* _УСЛОВИЕ ЗАДАНИЯ_
Перепишите все приведённые ниже записи слово в слово, ничего в них не меняя.

* _Сохранённые записи_
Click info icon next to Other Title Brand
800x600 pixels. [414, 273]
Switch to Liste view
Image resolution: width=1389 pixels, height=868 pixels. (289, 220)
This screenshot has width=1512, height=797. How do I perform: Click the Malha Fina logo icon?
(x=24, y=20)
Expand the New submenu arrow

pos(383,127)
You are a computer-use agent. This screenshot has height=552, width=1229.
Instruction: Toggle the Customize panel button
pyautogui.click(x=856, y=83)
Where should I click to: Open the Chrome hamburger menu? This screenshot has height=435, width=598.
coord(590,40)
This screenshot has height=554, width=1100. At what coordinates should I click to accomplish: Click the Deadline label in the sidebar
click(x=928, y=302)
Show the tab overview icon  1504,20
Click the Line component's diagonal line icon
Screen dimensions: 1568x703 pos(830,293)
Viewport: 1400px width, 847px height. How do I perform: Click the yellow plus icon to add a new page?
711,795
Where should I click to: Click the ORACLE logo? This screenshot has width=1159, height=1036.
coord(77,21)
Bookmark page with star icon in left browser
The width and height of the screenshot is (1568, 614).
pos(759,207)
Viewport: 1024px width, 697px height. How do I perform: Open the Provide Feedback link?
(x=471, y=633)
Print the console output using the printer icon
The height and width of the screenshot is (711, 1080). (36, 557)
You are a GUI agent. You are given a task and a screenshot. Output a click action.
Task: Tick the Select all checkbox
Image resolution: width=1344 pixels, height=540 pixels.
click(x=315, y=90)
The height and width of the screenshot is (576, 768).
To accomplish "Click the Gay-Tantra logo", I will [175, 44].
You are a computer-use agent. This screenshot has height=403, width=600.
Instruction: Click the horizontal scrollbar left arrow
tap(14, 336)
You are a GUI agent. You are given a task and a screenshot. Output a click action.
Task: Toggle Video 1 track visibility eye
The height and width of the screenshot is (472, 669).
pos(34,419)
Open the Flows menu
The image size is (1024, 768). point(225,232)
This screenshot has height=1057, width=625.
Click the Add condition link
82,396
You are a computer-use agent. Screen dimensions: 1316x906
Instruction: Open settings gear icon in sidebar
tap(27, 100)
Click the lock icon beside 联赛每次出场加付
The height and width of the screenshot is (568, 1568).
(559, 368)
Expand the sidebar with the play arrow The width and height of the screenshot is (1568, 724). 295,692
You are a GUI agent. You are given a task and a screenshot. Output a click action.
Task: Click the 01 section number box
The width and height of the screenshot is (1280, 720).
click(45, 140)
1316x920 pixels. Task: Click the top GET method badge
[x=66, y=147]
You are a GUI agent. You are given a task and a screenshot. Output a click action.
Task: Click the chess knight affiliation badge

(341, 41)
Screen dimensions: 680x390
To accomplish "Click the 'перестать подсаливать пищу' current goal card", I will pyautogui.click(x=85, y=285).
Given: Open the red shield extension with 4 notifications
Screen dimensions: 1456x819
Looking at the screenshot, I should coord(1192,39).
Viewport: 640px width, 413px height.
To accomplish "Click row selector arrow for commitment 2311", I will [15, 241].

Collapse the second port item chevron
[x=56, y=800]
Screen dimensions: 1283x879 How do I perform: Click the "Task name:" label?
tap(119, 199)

* _ОТВЕТ К ЗАДАНИЮ_
Click info icon next to Other Title Brand
800x600 pixels. [414, 273]
Switch to Liste view
Image resolution: width=1389 pixels, height=868 pixels. (289, 220)
This screenshot has width=1512, height=797. How do I perform: Click the Malha Fina logo icon?
(x=24, y=20)
Expand the New submenu arrow

pos(383,127)
You are a computer-use agent. This screenshot has height=552, width=1229.
Instruction: Toggle the Customize panel button
pyautogui.click(x=856, y=83)
Where should I click to: Open the Chrome hamburger menu? This screenshot has height=435, width=598.
coord(590,40)
This screenshot has height=554, width=1100. At what coordinates should I click to accomplish: Click the Deadline label in the sidebar
click(x=928, y=302)
Show the tab overview icon  1504,20
Click the Line component's diagonal line icon
Screen dimensions: 1568x703 pos(830,293)
Viewport: 1400px width, 847px height. How do I perform: Click the yellow plus icon to add a new page?
711,795
Where should I click to: Click the ORACLE logo? This screenshot has width=1159, height=1036.
coord(77,21)
Bookmark page with star icon in left browser
The width and height of the screenshot is (1568, 614).
pos(759,207)
Viewport: 1024px width, 697px height. How do I perform: Open the Provide Feedback link?
(x=471, y=633)
Print the console output using the printer icon
The height and width of the screenshot is (711, 1080). (36, 557)
You are a GUI agent. You are given a task and a screenshot. Output a click action.
Task: Tick the Select all checkbox
Image resolution: width=1344 pixels, height=540 pixels.
click(x=315, y=90)
The height and width of the screenshot is (576, 768).
To accomplish "Click the Gay-Tantra logo", I will [175, 44].
You are a computer-use agent. This screenshot has height=403, width=600.
Instruction: Click the horizontal scrollbar left arrow
tap(14, 336)
You are a GUI agent. You are given a task and a screenshot. Output a click action.
Task: Toggle Video 1 track visibility eye
The height and width of the screenshot is (472, 669).
pos(34,419)
Open the Flows menu
The image size is (1024, 768). point(225,232)
This screenshot has height=1057, width=625.
Click the Add condition link
82,396
You are a computer-use agent. Screen dimensions: 1316x906
Instruction: Open settings gear icon in sidebar
tap(27, 100)
Click the lock icon beside 联赛每次出场加付
The height and width of the screenshot is (568, 1568).
(559, 368)
Expand the sidebar with the play arrow The width and height of the screenshot is (1568, 724). 295,692
You are a GUI agent. You are given a task and a screenshot. Output a click action.
Task: Click the 01 section number box
The width and height of the screenshot is (1280, 720).
click(45, 140)
1316x920 pixels. Task: Click the top GET method badge
[x=66, y=147]
You are a GUI agent. You are given a task and a screenshot. Output a click action.
Task: Click the chess knight affiliation badge

(341, 41)
Screen dimensions: 680x390
To accomplish "Click the 'перестать подсаливать пищу' current goal card", I will pyautogui.click(x=85, y=285).
Given: Open the red shield extension with 4 notifications
Screen dimensions: 1456x819
Looking at the screenshot, I should coord(1192,39).
Viewport: 640px width, 413px height.
To accomplish "Click row selector arrow for commitment 2311", I will [15, 241].

Collapse the second port item chevron
[x=56, y=800]
Screen dimensions: 1283x879 How do I perform: Click the "Task name:" label?
tap(119, 199)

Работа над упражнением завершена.